In nature, young animals and birds are purposely placed into seclusion by their mothers to protect them from predators. Although people are often well intentioned and want to rescue what appear to be orphaned young animals, government conservation officers ask you to please not touch them. Their chances for survival decrease when they come into contact with humans.
Wildlife can also carry and transmit infectious diseases to people, such as rabies or West Nile virus. Only wildlife rehabilitators are licensed to care for orphaned and injured animals. They are trained to make sure animals are given appropriate care and nutrition, so they have the best chances of survival when they are released back into the wild.
A young animal should only be picked up if the parent is found dead nearby, or in an unnatural situation such as a young songbird found on a doorstep.

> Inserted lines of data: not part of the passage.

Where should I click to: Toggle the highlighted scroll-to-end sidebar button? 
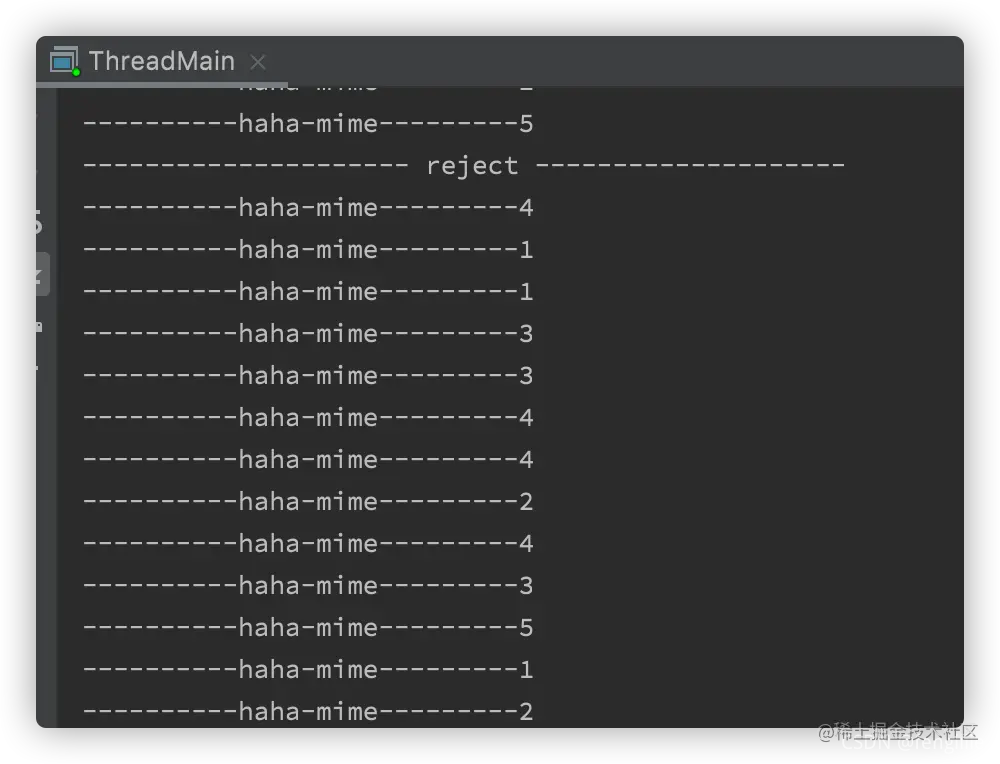[x=42, y=274]
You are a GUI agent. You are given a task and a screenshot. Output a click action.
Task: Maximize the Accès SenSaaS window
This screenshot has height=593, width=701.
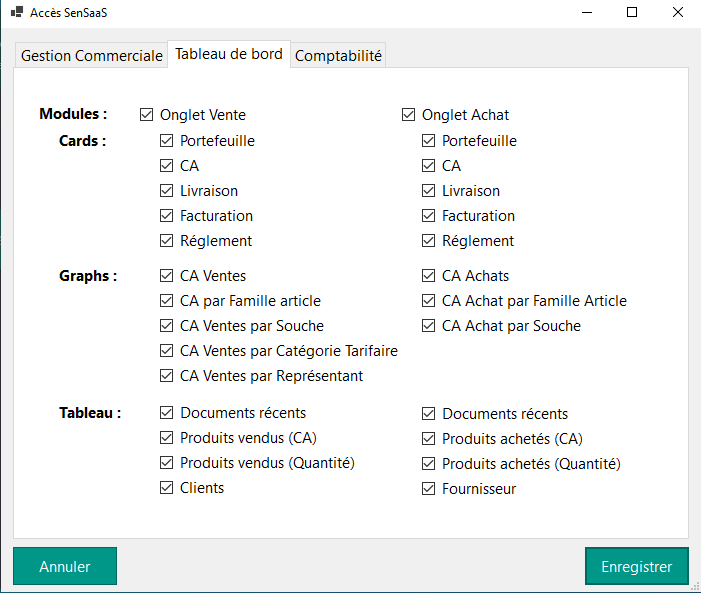pos(632,13)
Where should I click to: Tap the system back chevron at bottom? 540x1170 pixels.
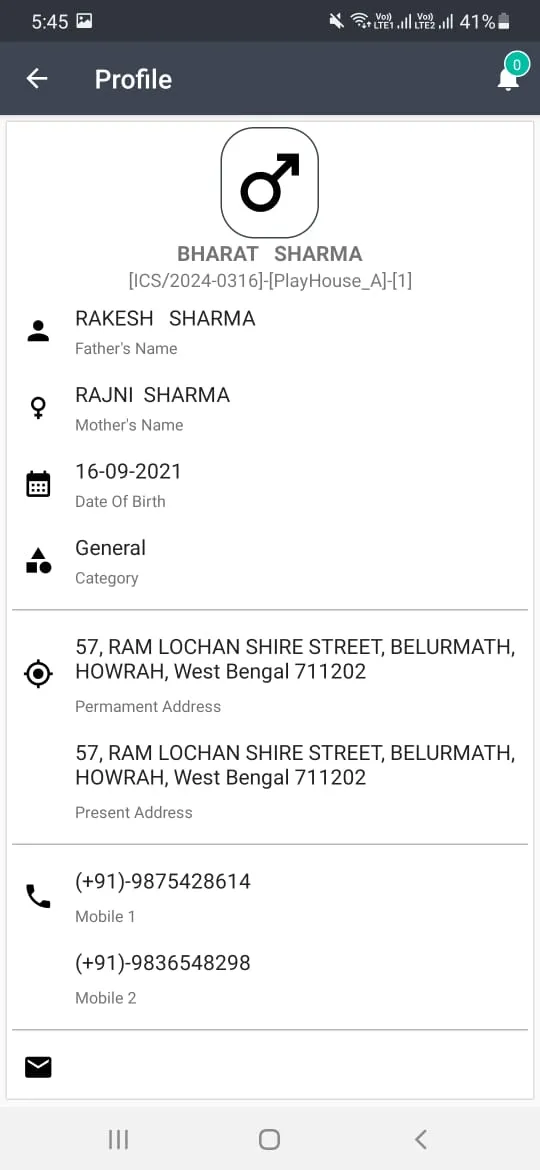(421, 1139)
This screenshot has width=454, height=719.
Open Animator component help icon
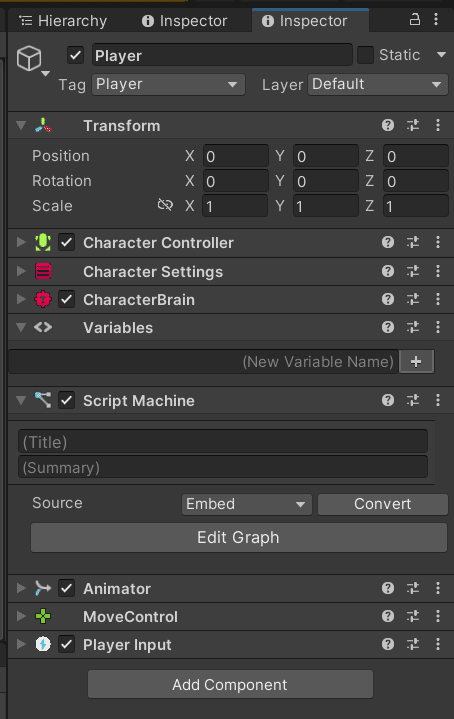pos(388,588)
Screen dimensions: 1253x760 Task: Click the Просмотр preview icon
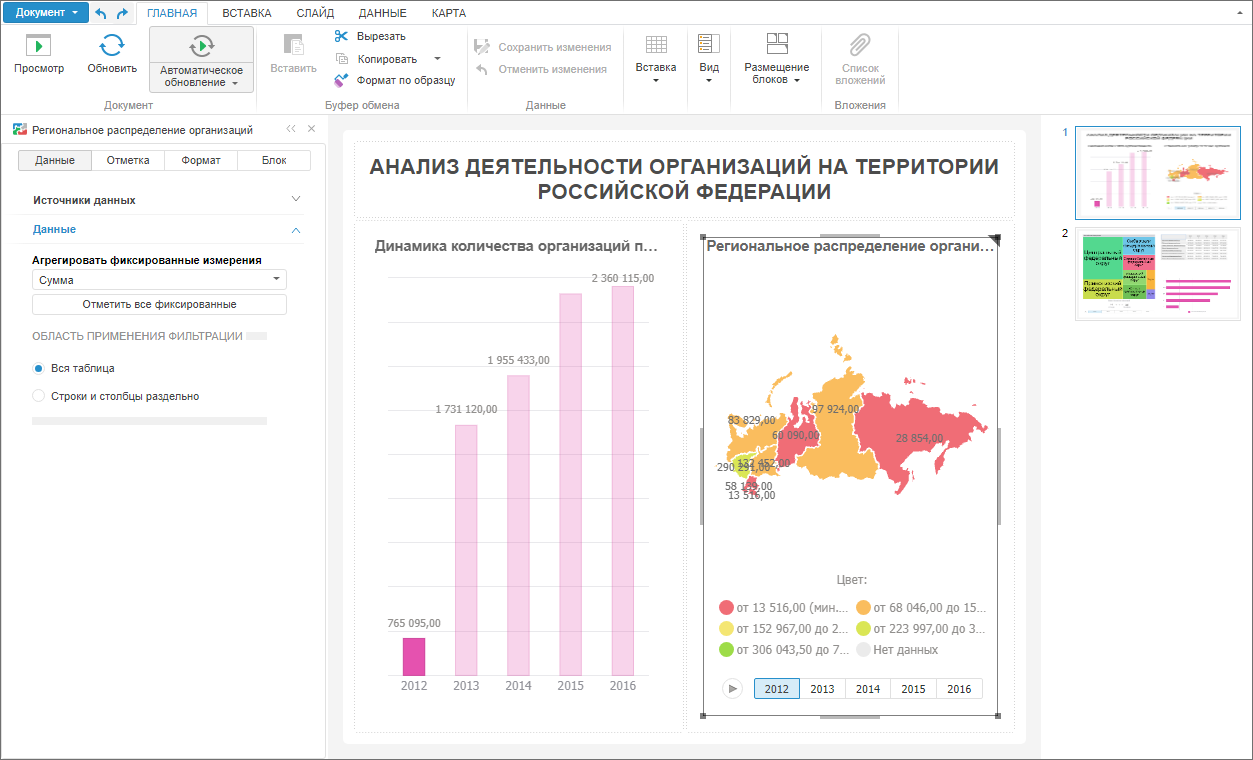(x=38, y=45)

In that case, the young bird could be moved to the closest suitable habitat.
To determine if a deer fawn is orphaned, please consider these signs:
- Has it been lying in the same position for more than 10 hours?
- Is it vocal?
- Is it covered in insects?
- Is it wet?
Being covered by the morning dew may indicate it has been there for a prolonged period. If there are obvious signs of injury, or that it has been orphaned, please contact your local conservation officer before moving the fawn. The conservation officer will determine if the fawn should be picked up and taken to a licensed rehabilitator.
People are also reminded to steer clear of adult wildlife, such as deer or moose that sometimes wander into populated areas. People will stress the animals, which could lead to a potentially dangerous situation. Give wildlife their space.